Für die Arbeit Fritz Cremers zur Gestaltung der “Nationalen Mahn- und Gedenkstätte” hatte diese Erinnerungspolitik wesentliche Einflüsse.

Cremer, nach seiner Entlassung aus der Kriegsgefangenschaft Dozent für Bildhauerei in Wien, kehrte 1950 nach Deutschland zurück und entschied sich bewußt für die DDR. Als Kommunist glaubte er, nur in diesem Teil Deutschlands sein künstlerisches Schaffen wirksam werden zu lassen und in neue Richtungen weiterentwickeln zu können. Doch diese prinzipielle Bereitschaft, den jungen Staat mit aufzubauen, kollidierte häufig mit den Ansichten der Kunstpolitik, die einzig den opportunistischen und Parteirichtlinien folgenden Künstler forderte. So wurde Cremers erster Vorschlag zur Gestaltung der Gedenkstätte abgewiesen, da er künstlerisch sehr reif, ideologisch jedoch unakzeptabel gewesen sei.

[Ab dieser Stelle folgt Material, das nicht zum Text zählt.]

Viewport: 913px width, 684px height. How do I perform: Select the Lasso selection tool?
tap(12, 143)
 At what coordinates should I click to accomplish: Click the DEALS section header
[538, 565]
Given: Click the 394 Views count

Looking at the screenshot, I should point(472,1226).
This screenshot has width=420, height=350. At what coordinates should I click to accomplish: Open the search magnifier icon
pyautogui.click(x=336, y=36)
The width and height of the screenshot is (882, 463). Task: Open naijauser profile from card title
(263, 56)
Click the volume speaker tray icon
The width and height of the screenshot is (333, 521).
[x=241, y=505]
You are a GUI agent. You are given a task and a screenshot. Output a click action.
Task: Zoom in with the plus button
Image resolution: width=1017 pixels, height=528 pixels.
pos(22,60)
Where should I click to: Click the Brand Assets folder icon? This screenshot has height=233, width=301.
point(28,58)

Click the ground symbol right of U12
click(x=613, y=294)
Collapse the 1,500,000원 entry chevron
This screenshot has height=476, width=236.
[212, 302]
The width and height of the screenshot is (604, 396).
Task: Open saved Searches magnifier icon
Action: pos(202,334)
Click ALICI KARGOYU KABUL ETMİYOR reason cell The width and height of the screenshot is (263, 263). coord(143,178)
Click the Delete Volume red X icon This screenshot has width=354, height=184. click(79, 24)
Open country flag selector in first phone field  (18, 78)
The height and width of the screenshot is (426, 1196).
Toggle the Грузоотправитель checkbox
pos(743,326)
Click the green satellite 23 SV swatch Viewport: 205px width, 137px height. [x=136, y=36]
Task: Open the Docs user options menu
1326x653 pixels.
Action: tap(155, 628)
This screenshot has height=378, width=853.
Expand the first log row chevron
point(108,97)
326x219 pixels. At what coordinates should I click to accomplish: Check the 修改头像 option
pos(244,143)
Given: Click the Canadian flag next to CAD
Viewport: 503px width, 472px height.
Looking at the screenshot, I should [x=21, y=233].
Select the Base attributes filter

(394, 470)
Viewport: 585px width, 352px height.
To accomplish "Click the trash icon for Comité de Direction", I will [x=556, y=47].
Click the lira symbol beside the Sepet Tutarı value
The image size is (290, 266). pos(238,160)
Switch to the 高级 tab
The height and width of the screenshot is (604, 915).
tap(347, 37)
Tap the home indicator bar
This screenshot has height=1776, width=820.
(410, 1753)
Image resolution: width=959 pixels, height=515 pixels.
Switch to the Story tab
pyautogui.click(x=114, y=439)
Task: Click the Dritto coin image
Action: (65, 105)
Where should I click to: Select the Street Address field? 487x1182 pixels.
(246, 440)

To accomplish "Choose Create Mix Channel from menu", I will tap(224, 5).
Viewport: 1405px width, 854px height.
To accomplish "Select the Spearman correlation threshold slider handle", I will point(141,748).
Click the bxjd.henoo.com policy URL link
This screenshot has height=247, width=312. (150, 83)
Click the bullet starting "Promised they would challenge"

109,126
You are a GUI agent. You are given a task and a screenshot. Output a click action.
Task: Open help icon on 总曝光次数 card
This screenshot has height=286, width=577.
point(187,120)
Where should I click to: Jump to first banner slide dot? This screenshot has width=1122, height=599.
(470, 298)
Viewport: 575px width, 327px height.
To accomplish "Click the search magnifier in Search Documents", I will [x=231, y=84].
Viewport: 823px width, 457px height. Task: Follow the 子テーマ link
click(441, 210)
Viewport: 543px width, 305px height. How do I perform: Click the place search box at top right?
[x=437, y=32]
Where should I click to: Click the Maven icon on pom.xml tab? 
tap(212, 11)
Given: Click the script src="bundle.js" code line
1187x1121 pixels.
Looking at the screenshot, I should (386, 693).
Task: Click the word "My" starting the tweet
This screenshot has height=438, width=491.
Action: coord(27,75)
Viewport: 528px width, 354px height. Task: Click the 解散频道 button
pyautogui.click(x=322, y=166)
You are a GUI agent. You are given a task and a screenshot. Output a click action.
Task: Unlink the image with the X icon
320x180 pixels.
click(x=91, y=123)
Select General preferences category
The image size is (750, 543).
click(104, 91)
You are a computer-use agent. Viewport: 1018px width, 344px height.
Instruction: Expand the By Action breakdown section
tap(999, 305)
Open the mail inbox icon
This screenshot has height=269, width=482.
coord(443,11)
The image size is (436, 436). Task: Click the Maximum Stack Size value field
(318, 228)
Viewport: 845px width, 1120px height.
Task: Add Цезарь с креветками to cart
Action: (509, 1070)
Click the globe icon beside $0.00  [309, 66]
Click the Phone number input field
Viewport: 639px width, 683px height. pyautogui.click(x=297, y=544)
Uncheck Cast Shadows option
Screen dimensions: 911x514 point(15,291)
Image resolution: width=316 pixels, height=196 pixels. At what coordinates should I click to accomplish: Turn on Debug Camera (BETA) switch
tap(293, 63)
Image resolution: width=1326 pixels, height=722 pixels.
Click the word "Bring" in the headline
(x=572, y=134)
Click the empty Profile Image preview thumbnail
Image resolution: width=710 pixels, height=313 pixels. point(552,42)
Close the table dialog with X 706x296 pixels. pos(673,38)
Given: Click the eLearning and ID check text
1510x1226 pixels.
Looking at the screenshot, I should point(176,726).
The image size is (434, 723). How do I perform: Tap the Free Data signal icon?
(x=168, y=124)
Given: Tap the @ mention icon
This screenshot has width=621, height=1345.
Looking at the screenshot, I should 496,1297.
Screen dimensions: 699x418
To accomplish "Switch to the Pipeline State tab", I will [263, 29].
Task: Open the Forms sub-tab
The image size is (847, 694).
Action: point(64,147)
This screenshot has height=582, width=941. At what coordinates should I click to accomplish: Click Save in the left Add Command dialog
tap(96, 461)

Von der Kunst wurde hier keine (den Rahmen der Parteirichtlinien überschreitende) Progressivität, geschweige denn Provokation mehr gefordert, sondern einzig ein opportunistisches und dabei didaktisches Verhalten bei Verbreitung des politisch oktroyierten Geschichtsbildes, welches in der Darstellung des Sieges den eigentlichen Gehalt des Denkmals verorten wollte. Erst nach einigen weiteren Entwürfen und einer langen künstlerischen Entwicklungsperiode konnte schließlich die elfköpfige Figurengruppe entstehen, die der Denkmalsanlage bis heute ihre Form gibt.